Project on Middle East Democracy

Project on Middle East Democracy
The POMED Wire


Iran: Turkey and Brazil’s Challenge to the U.S. Nuclear Game Plan

May 26th, 2010 by Chanan

Ahmet Davutoglu and Celso Amorim, the respective foreign ministers for Turkey and Brazil, took to the op-ed pages of the New York Times today to spell out the rationale for, and importance of, the May 17th nuclear fuel swap deal. In a piece called “Giving Diplomacy a Chance,” the two argue that they are in full support for a nuclear-free world and that any attempt to prevent Iran from becoming a nuclear weapon state will only be successful through “result-oriented negotiations.” They explain: “There is only one viable solution to disagreements with Iran over its nuclear program, and that is a negotiated diplomatic solution.”

The day prior, however, Thomas Friedman, expressed his utter disgust for this deal perpetuated by two nascent democracies. “Is there anything uglier,” he asks, “than watching democrats sell out other democrats to a Holocaust-denying, vote-stealing Iranian thug just to tweak the U.S. and show that they, too, can play at the big power table?” Friedman continues that while halting Iran’s budding nuclear program should remain a priority for the international community, it mustn’t get in the way of support for the Green Movement, which he believes is “the most important, self-generated, democracy movement to appear in the Middle East in decades.” He concluded that a democratic Iran with a bomb is a far better scenario than an authoritarian Iran with a bomb.

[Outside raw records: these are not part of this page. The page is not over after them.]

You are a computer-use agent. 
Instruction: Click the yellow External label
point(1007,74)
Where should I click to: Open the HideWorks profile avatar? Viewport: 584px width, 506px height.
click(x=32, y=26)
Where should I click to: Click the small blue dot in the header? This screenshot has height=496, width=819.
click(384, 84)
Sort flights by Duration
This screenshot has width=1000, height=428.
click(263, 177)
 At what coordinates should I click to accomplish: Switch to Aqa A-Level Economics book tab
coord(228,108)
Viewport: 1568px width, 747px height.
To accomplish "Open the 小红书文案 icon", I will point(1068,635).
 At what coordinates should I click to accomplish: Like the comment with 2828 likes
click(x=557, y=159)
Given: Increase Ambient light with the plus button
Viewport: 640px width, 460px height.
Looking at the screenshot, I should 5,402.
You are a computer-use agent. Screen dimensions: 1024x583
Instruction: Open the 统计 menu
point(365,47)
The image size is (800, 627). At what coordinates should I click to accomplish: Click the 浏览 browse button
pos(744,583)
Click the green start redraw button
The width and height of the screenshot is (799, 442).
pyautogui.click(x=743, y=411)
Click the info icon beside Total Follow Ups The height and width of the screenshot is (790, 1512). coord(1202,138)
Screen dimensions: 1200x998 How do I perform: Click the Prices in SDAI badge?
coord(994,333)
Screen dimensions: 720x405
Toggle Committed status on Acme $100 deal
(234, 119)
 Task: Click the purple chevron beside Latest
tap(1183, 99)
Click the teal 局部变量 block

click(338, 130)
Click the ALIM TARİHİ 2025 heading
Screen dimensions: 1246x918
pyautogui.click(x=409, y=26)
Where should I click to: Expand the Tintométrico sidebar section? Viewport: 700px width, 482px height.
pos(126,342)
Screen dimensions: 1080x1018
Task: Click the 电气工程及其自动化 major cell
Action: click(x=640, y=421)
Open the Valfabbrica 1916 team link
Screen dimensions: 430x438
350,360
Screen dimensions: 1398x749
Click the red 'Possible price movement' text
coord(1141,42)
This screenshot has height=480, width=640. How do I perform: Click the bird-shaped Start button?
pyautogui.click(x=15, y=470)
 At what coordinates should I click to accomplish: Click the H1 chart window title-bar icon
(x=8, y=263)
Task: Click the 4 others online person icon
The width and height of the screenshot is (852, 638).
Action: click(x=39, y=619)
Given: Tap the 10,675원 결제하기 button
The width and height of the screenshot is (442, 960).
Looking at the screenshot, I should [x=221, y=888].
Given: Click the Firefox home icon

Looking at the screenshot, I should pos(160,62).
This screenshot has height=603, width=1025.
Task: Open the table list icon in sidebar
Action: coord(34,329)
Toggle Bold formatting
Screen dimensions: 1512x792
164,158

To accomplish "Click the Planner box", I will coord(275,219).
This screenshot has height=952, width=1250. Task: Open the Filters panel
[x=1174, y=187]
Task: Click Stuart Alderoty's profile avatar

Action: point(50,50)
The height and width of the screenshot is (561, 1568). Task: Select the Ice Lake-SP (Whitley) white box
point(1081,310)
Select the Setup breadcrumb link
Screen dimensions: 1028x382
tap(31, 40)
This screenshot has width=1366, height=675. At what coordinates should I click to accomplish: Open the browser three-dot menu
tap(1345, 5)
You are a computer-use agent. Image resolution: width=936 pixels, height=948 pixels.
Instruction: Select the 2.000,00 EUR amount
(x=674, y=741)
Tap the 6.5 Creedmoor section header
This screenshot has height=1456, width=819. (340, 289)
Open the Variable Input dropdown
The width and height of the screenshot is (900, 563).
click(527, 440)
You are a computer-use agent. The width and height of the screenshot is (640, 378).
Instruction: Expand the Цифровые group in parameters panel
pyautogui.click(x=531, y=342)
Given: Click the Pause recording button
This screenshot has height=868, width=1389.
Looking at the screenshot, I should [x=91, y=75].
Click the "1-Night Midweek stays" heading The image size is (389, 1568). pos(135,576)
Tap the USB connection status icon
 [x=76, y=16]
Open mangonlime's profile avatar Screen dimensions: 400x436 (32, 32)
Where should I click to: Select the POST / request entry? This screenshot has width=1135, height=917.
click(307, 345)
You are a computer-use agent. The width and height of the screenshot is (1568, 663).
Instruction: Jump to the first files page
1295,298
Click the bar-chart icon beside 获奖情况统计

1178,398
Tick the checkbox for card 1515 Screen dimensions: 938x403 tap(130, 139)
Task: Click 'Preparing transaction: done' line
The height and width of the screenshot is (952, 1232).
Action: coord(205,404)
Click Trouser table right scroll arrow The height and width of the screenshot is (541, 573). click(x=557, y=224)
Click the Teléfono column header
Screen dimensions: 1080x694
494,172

The Arabist’s Issandr El Amrani finds Friedman to be nothing short of hypocritical. He argues that “the US backs plenty of undemocratic countries for much worse reasons that Brazil’s desire to play a role on the world stage and Turkey doing the same as well as trying to avoid a war on its borders.” He also asserts that he “would rather see a democratic Iran with the bomb rather than an autocratic Iran without it.”

Nonetheless, Foreign Policy’s James Traub thinks the U.S. “overrates the salience of democracy to foreign policy” and that the evolution of independent-minded maturing middle power democracies, such as Turkey and Brazil, is proof that a synonymous type of government won’t necessarily produce synonymous foreign policy interests. This inherent shift away from uni-polarity, writes Graham E. Fuller, should be applauded. “Shouldn’t the world welcome the actions of two significant, responsible, democratic, and rational states to intervene and help check the foolishnesses of decades of US policy?”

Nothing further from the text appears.